INSTRUCTION -
In the reflection on Jesus's advice to a dinner host, whose interpretation of the passage does the writer quote?

SOURCE DOCUMENT -

-.-.-

Then Jesus said to his host, "When you give a luncheon or dinner, do not invite your friends, your brothers or relatives, or your rich neighbors; if you do, they may invite you back and so you will be repaid. But when you give a banquet, invite the poor, the crippled, the lame, the blind, and you will be blessed. Although they cannot repay you, you will be repaid at the resurrection of the righteous." (NIV)
It may be my favorite snippet from Jesus. Just a brief reflection he offered when at a party table himself, thanks to the invitation of a wealthy religious leader of his day.
I love the way Eugene Peterson puts it in his interpretation:
Then he turned to the host. "The next time you put on a dinner, don't just invite your friends and family and rich neighbors, the kind of people who will return the favor. Invite some people who never get invited out, the misfits from the wrong side of the tracks. You'll be—and experience—a blessing. They won't be able to return the favor, but the favor will be returned—oh, how it will be returned!—at the resurrection of God's people." (The Message)
No telling how many times I've read the words. But I just saw something new and extremely important about this story.

-.-.-

[Word and element location records]
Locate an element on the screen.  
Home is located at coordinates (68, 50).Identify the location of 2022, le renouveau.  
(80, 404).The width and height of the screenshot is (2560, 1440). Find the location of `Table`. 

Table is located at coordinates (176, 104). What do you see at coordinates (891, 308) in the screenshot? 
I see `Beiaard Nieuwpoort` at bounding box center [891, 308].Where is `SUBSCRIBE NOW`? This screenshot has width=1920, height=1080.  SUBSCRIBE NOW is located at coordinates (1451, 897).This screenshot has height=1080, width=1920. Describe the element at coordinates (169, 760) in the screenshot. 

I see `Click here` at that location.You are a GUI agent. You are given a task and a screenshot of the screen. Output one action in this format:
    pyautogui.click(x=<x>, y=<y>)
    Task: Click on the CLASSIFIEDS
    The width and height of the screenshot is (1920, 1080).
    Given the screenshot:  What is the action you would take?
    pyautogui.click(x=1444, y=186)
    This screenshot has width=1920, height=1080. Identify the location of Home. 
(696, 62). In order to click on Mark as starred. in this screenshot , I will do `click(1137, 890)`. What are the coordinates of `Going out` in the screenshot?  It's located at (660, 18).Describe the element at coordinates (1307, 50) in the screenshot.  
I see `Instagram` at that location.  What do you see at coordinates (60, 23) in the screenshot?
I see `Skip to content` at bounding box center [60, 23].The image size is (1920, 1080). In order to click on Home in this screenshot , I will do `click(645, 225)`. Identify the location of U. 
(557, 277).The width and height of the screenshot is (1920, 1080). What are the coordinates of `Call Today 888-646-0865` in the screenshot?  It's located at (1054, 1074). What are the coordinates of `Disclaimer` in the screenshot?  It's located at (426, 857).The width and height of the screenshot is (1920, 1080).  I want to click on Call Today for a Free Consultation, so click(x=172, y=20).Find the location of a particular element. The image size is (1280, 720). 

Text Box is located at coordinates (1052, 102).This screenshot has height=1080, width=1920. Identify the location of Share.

-.-.-

SOLUTION TO THIS PROBLEM -
Eugene Peterson's